━━ Listed entries

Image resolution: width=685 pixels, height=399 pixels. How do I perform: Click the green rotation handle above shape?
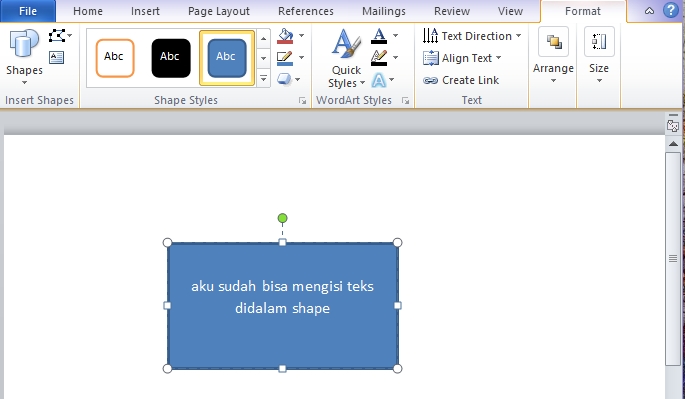click(282, 218)
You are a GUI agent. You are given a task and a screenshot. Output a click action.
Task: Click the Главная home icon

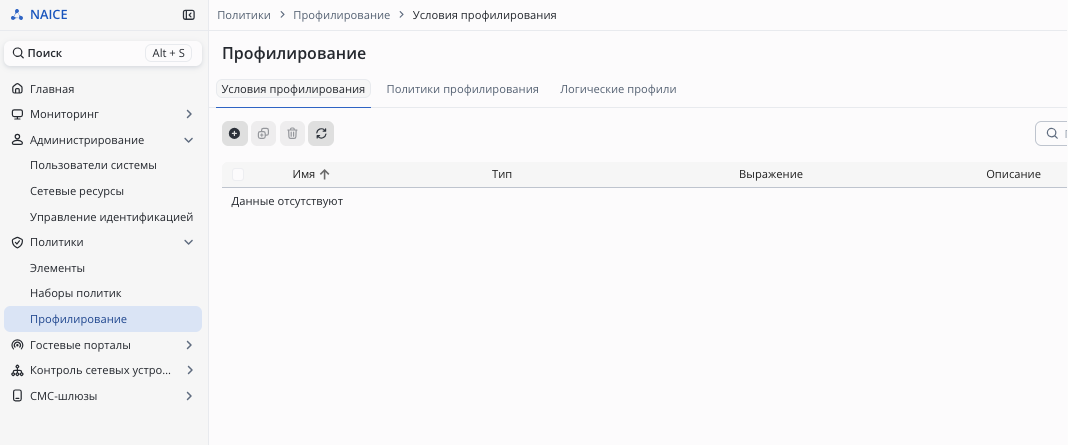point(17,89)
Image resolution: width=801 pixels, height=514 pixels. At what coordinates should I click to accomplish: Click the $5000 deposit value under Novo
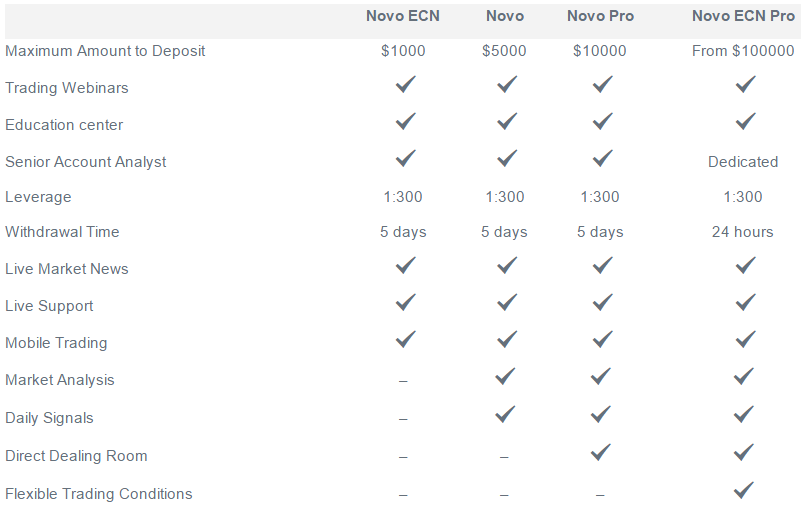point(504,51)
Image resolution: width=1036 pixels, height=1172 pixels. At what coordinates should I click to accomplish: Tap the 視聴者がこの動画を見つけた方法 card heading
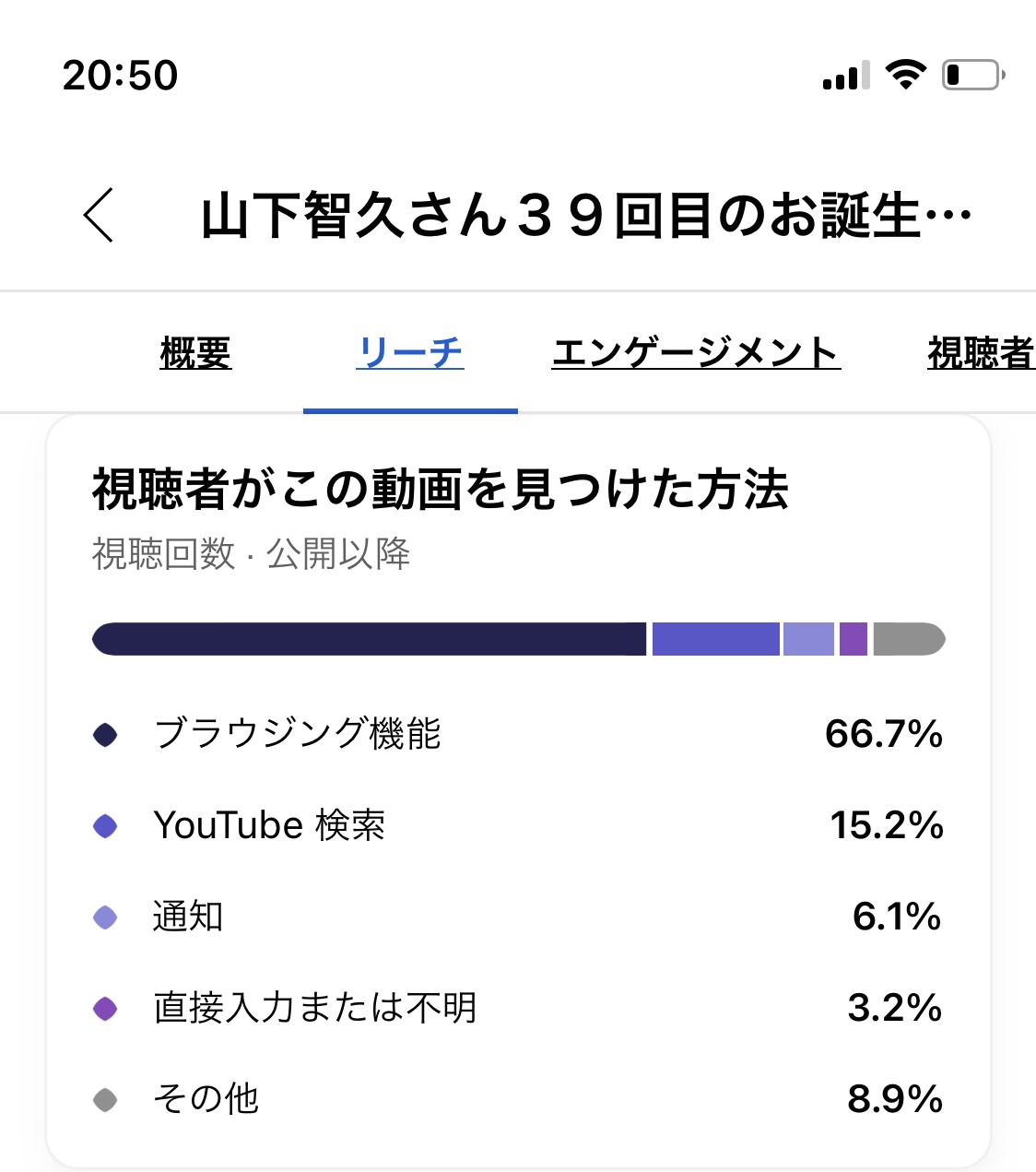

━━━━

- [Task requirements]
The entries must be repeated exactly. Leave the images out.

- [Exercise answer]
Image resolution: width=685 pixels, height=399 pixels. How do I perform: Click the green rotation handle above shape?
click(282, 218)
You are a GUI agent. You are given a task and a screenshot. Output a click action.
Task: Click the Главная home icon

point(17,89)
Image resolution: width=801 pixels, height=514 pixels. At what coordinates should I click to accomplish: Click the $5000 deposit value under Novo
point(504,51)
Image resolution: width=1036 pixels, height=1172 pixels. At what coordinates should I click to accomplish: Tap the 視聴者がこの動画を見つけた方法 card heading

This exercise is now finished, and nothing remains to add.